Show HN: Hydra 1.0 – open-source column-oriented Postgres

hydra-so.notion.site

269 points by coatue 2 years ago

hi hn, hydra ceo here

hydra is an open source, column-oriented postgres. you can set up remarkably fast aggregates on your project in minutes to query billions of rows instantly.

postgres is great, but aggregates can take minutes to hours to return results on large data sets. long-running analytical queries hog database resources and degrade performance. use hydra to run much faster analytics on postgres without making code changes. data is automatically loaded into columnar format and compressed. connect to hydra with your preferred postgres client (psql, dbeaver, etc).

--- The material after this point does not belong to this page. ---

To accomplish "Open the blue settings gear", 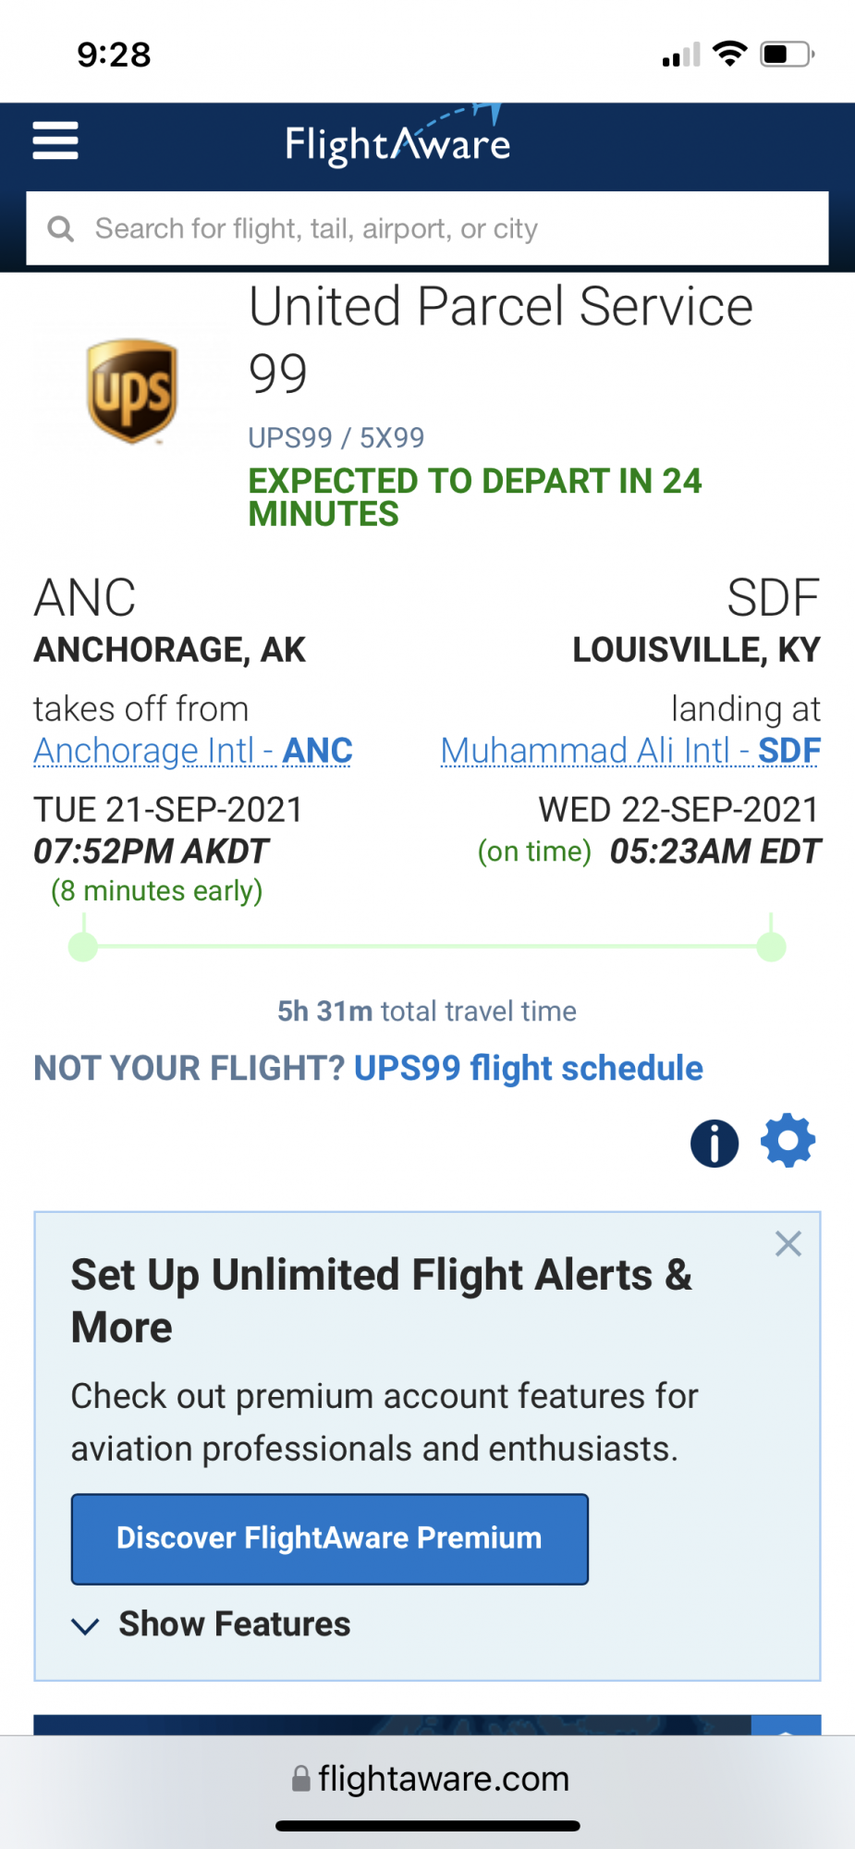I will coord(788,1142).
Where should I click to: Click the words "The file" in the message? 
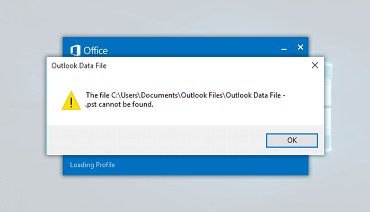click(98, 95)
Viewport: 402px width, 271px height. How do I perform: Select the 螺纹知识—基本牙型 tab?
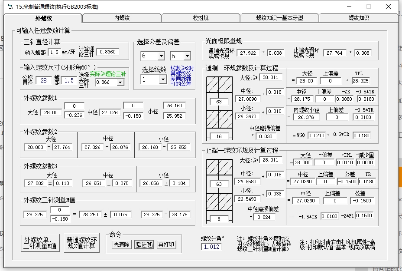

following 4 months of development on hydra v0.3.0-alpha, our team is proud to share our first major version release. hydra 1.0 is under active development, but ready for use and feedback. we’re aiming to release 1.0 into general availability (ga) soon.

for testing, try the hydra free tier to create a column-oriented postgres instance on the cloud. https://dashboard.hydra.so/signup

qeternity 2 years ago

Ok so this is a Citus fork.

Where can I read about what the differences / trade offs are? I don’t see anything in the docs.

pella 2 years ago

Congratulations!

Can we expect support for gist, gin, spgist, and brin indexes sometime in the near future?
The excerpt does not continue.